O escândalo promete abalar toda a vida financeira e política de Itália. O Monte dei Paschi di Siena (MPS), terceiro maior banco do país e o mais antigo do mundo fundado em 1472, encontra-se no centro da polémica por estar à beira da falência e ir receber 3.900 milhões de euros de verbas públicas. Isto, depois dos seus responsáveis terem alegadamente cometido várias irregularidades, nos últimos anos, incluindo falsificação contabilística, cobrança de comissões ilegais, repatriação de capitais evadidos ao fisco e, claro, a atribuição indevida de bónus aos gestores.

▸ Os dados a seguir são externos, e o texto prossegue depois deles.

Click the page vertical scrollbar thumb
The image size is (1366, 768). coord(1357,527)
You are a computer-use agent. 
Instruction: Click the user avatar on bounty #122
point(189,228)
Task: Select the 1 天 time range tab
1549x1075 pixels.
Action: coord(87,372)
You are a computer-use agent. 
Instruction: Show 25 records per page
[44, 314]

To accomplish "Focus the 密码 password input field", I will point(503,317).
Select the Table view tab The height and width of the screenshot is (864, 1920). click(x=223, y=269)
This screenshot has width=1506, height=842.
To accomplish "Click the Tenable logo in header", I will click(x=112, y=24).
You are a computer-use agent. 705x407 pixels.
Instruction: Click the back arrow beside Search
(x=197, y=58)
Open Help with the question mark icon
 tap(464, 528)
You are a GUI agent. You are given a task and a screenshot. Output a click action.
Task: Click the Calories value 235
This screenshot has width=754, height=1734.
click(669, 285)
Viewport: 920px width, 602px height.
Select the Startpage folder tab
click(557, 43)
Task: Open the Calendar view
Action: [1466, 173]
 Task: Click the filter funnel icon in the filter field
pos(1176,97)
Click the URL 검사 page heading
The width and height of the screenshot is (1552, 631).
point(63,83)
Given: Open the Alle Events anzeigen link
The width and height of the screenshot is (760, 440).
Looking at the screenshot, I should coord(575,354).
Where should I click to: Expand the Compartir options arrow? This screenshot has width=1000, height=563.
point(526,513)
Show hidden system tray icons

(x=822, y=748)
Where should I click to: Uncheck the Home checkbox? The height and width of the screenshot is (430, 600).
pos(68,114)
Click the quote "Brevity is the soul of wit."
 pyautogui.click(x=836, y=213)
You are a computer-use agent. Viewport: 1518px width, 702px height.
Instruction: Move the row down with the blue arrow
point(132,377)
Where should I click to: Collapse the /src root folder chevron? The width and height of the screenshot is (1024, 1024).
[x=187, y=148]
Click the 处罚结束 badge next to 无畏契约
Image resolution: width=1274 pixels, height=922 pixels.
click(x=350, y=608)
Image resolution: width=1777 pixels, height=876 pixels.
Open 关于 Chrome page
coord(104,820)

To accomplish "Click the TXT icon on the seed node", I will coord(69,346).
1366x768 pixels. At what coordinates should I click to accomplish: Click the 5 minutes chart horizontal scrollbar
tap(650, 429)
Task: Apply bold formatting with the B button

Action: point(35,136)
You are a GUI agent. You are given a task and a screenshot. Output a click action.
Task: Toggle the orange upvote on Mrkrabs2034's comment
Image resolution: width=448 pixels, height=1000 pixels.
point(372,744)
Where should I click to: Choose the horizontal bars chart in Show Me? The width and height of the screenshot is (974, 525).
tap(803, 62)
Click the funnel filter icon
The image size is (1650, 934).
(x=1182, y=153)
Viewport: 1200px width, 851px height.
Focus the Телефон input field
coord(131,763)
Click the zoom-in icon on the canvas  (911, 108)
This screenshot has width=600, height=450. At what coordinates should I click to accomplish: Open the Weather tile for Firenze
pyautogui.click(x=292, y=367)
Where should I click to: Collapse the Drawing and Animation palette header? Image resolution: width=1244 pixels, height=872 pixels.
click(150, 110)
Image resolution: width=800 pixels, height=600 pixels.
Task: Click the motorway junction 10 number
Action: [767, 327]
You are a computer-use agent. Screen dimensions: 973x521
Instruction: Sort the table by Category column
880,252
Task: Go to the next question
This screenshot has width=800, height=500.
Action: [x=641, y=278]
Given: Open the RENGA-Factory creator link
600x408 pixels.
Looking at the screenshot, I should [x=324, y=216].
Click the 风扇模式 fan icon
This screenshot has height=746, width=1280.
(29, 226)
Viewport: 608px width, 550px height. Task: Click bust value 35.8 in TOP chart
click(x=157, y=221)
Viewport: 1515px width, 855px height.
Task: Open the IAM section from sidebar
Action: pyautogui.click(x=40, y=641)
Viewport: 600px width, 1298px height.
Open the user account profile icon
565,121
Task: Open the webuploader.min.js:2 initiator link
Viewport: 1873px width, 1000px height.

O caso já levou à demissão de Giuseppe Mussari, presidente da influente Associação Bancária Italiana e antigo administrador do MPS, e o próprio presidente do Banco Central Europeu, Mario Draghi, foi a Roma, na última terça-feira, 29, para discutir o assunto com o ministro das Finanças, Vittorio Grilli. O caso embaraça não apenas o Governo de Mario Monti mas sobretudo o centro-esquerda, no momento em que o país já está em pré-campanha para as legislativas antecipadas de 24 e 25 de fevereiro. É que o principal acionista do MPS é uma fundação da Câmara de Siena, controlada, há décadas, por figuras agora ligadas ao Partido Democrata, formação que sucedeu ao Partido Comunista.

O escândalo ameaça também o Vaticano e o banco Santander.